- [Material shown]:
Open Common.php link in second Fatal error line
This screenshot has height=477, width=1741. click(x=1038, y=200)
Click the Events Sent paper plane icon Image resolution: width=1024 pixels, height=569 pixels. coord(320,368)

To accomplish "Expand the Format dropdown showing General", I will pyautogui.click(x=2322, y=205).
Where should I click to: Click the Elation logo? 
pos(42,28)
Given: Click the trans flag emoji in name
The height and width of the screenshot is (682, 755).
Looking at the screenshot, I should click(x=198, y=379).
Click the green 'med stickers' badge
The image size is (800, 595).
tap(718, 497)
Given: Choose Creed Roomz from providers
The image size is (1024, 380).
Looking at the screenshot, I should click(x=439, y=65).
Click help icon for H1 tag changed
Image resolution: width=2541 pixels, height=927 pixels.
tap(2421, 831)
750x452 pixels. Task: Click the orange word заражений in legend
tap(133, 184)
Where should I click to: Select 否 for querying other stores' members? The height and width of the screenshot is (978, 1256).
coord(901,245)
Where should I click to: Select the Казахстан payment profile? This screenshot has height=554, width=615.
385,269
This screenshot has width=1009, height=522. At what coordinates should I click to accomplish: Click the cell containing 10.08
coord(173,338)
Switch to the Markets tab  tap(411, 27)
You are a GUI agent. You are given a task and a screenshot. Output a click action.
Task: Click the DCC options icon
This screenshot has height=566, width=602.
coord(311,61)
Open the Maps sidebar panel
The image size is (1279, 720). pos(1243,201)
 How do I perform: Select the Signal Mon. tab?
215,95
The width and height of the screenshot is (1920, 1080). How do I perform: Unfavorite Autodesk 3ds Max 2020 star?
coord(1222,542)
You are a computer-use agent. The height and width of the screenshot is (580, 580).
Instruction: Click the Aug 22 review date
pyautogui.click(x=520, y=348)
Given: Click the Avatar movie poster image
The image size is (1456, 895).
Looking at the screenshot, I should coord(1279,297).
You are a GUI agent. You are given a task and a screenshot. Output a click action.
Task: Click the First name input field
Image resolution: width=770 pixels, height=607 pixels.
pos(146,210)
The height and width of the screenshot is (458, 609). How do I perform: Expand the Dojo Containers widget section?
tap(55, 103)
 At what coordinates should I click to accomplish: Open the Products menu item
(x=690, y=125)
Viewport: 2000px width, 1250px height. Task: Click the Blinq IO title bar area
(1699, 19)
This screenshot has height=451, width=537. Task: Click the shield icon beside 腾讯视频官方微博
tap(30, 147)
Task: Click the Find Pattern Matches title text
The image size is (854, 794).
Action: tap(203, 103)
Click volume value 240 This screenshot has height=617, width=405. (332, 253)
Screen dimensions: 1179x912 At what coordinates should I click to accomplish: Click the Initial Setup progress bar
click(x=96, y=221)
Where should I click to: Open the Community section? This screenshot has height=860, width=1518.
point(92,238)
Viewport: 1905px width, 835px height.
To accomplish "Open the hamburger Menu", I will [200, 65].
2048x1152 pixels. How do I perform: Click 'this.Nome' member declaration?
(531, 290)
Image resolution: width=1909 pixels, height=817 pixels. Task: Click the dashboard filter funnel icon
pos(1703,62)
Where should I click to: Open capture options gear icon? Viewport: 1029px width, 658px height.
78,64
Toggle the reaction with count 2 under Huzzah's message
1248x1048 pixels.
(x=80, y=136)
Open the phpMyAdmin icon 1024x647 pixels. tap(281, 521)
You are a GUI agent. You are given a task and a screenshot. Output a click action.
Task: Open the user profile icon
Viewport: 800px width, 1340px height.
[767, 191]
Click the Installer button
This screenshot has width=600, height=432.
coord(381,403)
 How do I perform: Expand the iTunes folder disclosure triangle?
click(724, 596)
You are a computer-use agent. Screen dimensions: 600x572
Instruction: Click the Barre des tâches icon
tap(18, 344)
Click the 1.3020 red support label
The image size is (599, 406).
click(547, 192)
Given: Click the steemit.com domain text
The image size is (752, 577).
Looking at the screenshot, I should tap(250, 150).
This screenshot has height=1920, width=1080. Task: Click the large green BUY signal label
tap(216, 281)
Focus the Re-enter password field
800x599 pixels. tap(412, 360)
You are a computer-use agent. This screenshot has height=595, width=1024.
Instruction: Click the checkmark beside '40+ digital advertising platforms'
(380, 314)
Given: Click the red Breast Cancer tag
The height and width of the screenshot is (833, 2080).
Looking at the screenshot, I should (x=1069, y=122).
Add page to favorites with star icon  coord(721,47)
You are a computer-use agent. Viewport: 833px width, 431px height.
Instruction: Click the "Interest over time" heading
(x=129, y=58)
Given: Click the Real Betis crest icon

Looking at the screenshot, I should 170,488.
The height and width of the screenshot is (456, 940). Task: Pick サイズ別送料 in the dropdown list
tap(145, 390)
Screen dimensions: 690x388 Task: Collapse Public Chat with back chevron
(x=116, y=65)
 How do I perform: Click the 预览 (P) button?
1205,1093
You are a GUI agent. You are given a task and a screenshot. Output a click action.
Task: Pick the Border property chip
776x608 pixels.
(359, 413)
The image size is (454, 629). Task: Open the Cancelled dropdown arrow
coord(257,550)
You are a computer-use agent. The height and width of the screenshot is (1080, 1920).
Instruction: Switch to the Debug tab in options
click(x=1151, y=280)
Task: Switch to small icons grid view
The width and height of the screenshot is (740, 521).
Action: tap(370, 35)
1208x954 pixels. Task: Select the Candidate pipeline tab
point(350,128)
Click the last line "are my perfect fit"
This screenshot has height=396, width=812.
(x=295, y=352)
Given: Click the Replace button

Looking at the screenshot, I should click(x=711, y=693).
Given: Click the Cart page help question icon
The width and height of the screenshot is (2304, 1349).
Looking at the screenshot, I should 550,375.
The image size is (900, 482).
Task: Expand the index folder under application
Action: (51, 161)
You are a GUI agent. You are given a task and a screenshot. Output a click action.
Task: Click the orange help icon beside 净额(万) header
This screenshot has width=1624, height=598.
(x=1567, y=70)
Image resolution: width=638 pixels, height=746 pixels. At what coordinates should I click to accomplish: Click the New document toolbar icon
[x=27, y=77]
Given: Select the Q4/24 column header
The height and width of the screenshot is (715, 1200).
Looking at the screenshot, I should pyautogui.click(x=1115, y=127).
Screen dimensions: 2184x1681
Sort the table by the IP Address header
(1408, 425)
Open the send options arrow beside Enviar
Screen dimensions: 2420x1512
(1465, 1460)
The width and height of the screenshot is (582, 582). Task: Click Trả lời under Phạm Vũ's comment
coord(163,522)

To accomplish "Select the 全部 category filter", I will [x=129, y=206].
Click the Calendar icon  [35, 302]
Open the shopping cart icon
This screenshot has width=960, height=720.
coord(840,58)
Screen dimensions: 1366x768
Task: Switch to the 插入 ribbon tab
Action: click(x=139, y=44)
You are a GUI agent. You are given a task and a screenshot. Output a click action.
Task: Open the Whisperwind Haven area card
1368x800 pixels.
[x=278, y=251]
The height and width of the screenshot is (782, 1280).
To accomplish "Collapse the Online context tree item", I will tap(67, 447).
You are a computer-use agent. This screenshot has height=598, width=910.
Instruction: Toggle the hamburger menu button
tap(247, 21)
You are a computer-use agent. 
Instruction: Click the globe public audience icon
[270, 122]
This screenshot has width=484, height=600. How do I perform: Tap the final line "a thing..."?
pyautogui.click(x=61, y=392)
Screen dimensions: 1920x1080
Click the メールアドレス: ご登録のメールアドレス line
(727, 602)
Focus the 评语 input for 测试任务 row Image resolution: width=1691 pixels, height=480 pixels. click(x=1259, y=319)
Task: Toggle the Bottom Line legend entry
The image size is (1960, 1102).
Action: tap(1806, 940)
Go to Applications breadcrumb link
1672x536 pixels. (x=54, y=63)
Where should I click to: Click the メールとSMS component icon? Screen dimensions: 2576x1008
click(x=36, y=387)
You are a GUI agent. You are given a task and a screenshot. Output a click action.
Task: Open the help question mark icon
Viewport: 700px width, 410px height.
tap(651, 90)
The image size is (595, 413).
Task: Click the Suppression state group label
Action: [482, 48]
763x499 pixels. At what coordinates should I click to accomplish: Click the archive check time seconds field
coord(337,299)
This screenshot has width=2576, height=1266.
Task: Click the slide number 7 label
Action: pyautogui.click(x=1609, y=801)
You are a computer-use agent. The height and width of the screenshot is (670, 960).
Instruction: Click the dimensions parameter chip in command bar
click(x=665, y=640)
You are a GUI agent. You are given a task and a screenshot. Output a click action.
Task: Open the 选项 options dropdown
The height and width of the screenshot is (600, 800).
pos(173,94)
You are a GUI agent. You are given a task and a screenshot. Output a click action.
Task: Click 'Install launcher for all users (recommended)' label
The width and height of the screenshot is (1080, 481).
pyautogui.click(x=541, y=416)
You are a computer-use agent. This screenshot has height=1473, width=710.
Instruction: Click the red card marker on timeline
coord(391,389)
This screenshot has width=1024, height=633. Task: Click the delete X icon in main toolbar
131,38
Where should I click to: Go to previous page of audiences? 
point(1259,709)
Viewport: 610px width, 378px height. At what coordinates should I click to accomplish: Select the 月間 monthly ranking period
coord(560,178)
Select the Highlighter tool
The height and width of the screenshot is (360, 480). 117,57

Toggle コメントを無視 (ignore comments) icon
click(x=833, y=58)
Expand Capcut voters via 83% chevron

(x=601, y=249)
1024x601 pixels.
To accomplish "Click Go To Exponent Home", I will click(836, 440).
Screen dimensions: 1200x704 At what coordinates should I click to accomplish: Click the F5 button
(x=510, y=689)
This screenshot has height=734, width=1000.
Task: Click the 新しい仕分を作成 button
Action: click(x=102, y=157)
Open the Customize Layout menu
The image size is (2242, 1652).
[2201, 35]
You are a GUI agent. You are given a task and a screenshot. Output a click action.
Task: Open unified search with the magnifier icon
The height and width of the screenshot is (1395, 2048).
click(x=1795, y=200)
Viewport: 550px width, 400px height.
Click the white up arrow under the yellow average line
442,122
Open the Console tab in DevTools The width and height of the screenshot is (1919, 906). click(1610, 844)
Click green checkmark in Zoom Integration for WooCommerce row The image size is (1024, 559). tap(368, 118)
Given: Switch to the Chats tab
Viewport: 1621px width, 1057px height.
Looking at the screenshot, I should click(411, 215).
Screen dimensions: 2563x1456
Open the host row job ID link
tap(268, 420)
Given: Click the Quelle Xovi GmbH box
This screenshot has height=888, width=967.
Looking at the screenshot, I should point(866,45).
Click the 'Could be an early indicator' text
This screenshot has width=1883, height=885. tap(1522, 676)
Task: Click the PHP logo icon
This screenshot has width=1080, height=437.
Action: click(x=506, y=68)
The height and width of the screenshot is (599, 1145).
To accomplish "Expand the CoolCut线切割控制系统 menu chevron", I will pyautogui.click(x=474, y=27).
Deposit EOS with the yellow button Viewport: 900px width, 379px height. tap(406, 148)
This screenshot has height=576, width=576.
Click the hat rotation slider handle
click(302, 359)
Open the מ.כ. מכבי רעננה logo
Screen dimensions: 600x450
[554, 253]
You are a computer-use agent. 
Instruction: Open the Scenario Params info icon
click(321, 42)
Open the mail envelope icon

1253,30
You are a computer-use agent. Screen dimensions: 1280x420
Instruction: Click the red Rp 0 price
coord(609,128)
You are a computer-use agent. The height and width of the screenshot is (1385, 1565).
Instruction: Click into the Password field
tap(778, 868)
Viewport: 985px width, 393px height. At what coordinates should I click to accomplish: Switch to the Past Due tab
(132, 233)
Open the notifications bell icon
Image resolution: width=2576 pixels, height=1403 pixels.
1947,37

- [Requirement]:
Return the lines of the listing above exactly as they appear, starting at the line containing "Open the shopping cart icon" and ending at the line containing "Action: [482, 48]".

- [The response]:
Open the shopping cart icon
This screenshot has width=960, height=720.
coord(840,58)
Screen dimensions: 1366x768
Task: Switch to the 插入 ribbon tab
Action: click(x=139, y=44)
You are a GUI agent. You are given a task and a screenshot. Output a click action.
Task: Open the Whisperwind Haven area card
1368x800 pixels.
[x=278, y=251]
The height and width of the screenshot is (782, 1280).
To accomplish "Collapse the Online context tree item", I will tap(67, 447).
You are a computer-use agent. This screenshot has height=598, width=910.
Instruction: Toggle the hamburger menu button
tap(247, 21)
You are a computer-use agent. 
Instruction: Click the globe public audience icon
[270, 122]
This screenshot has width=484, height=600. How do I perform: Tap the final line "a thing..."?
pyautogui.click(x=61, y=392)
Screen dimensions: 1920x1080
Click the メールアドレス: ご登録のメールアドレス line
(727, 602)
Focus the 评语 input for 测试任务 row Image resolution: width=1691 pixels, height=480 pixels. click(x=1259, y=319)
Task: Toggle the Bottom Line legend entry
The image size is (1960, 1102).
Action: tap(1806, 940)
Go to Applications breadcrumb link
1672x536 pixels. (x=54, y=63)
Where should I click to: Click the メールとSMS component icon? Screen dimensions: 2576x1008
click(x=36, y=387)
You are a GUI agent. You are given a task and a screenshot. Output a click action.
Task: Open the help question mark icon
Viewport: 700px width, 410px height.
tap(651, 90)
The image size is (595, 413).
Task: Click the Suppression state group label
Action: [482, 48]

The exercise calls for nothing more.